6.   Numerical Simulation: From EOS Modelling to Field-Scale Reservoir Simulation. The goal of numerical simulation is to build a reliable reservoir model that can be used for production prediction and sensitivity analysis, using all the information obtained from the previously conducted laboratory experimental studies. The first step is to generate and tune the EOS model for reservoir fluids. The tuned EOS model is imported into a coreflood model that is built on the basis of the actual core stack size, petrophysical properties, and injection sequences. The production data from the coreflood test are history matched by tuning oil/water and gas/liquid relative permeability curves to further generate three-phase relative permeability. Finally, a dual-permeability model can be developed to simulate a naturally fractured reservoir. The relative permeability curves are then incorporated into the field model. Well trajectory and hydraulic fracture properties can be set up based on the real situation. Parameters in the model that are hard to measure (e.g., well skin factor, fracture network, natural fracture spacing, and permeability) are often set up as tuning parameters. After the model is tuned with available well production data, the model can be further used to predict the performance of gas injection and search for the most economic injection strategy.

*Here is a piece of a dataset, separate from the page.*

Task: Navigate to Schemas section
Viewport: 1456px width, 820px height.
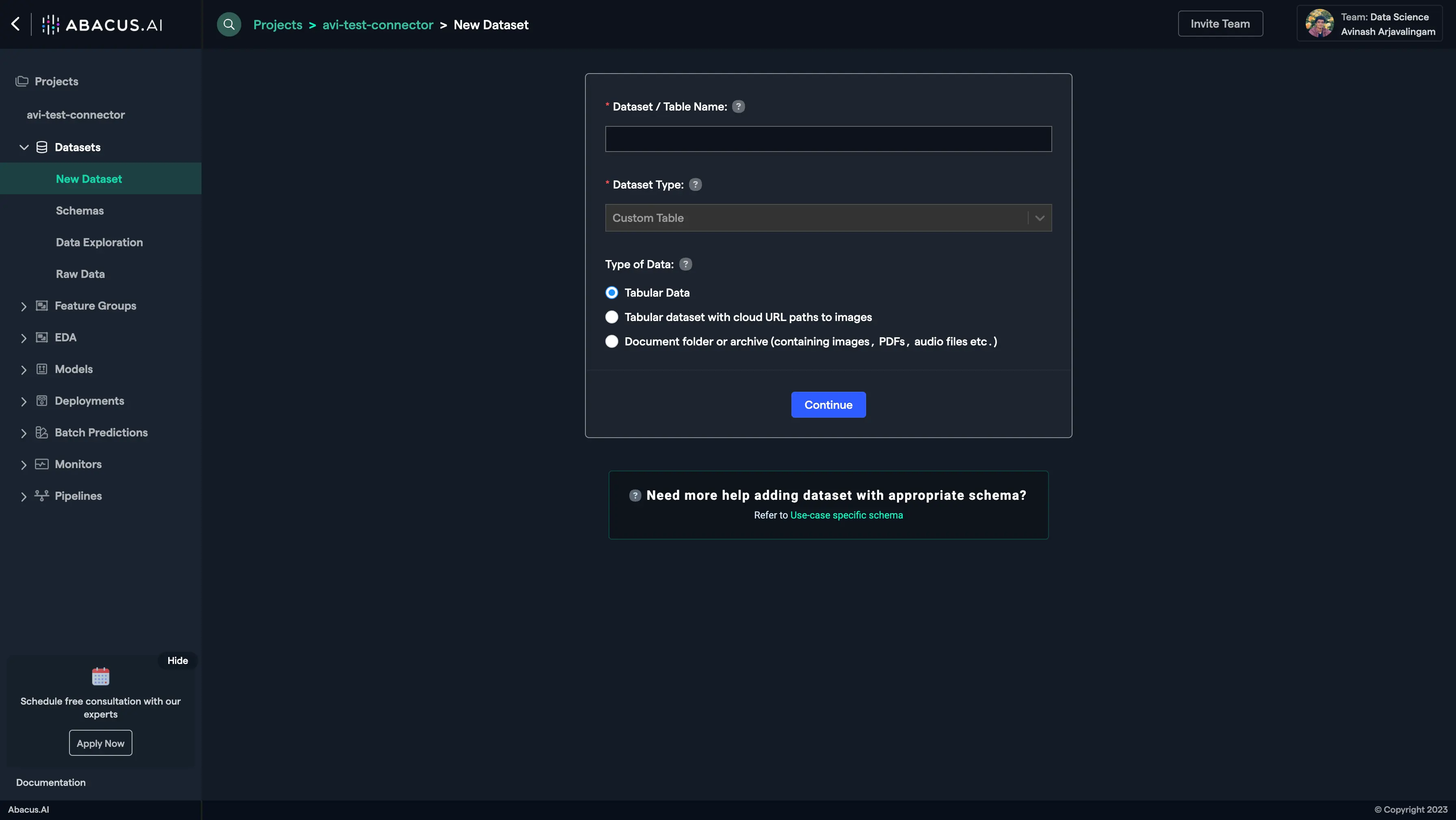Action: point(80,210)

Gasflooding is a promising EOR technology for recovering oil from the tight Bakken formation. A systematic program of laboratory evaluation studies is required before a gasflood can be implemented successfully in the field. The advantages and disadvantages of gasflooding should be analyzed carefully with consideration of specific field conditions. The laboratory approach described in this review can also be adopted to develop other tight oil reservoirs (e.g., Bakken’s underlying Torquay formation) if specific field geological factors and fluid properties are considered.


Green, D. W. and Willhite, G. P. 1998. Enhanced Oil Recovery, first edition, 6. Richardson, Texas, USA: Spe Textbook Series, Society of Petroleum Engineers.

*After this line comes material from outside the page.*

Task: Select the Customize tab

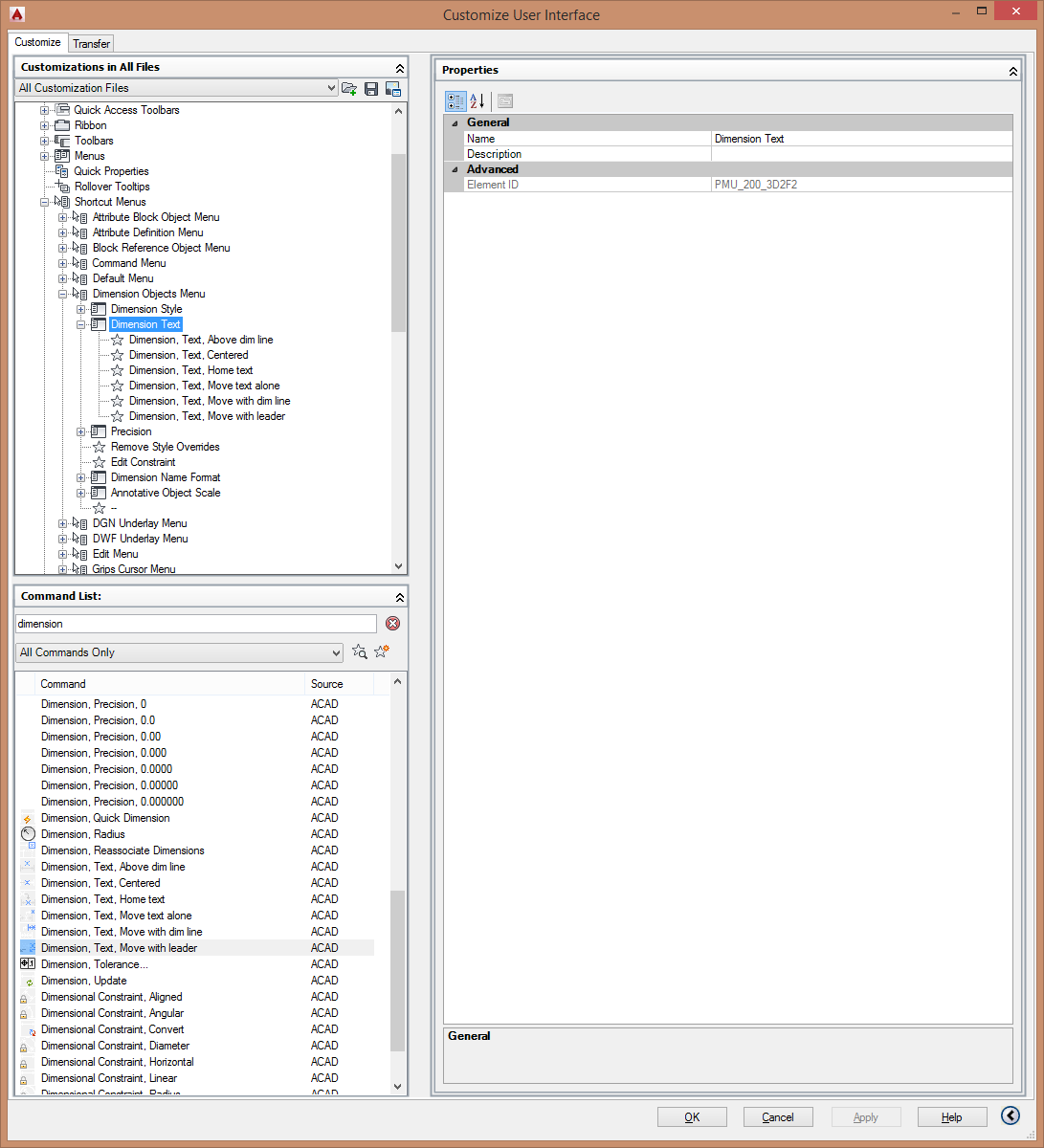Action: coord(38,42)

Jarrell, P., Fox, C., Stein, M. et al. 2002. Practical Aspects of Co2 Flooding, edition. Richardson, Texas: Monograph Series, SPE.

Kreis, L.K. and Costa, A. 2005. Hydrocarbon Potential of the Bakken and Torquay Formations, Southeastern Saskatchewan. In Summary of Investigations, Saskatchewan Geological Survey, Saskatchewan Industry and Resources, Misc. Rep. 2005-4.1.

Yurkowski, M. 2015. Petroleum Geology of Saskatchewan., accessed June.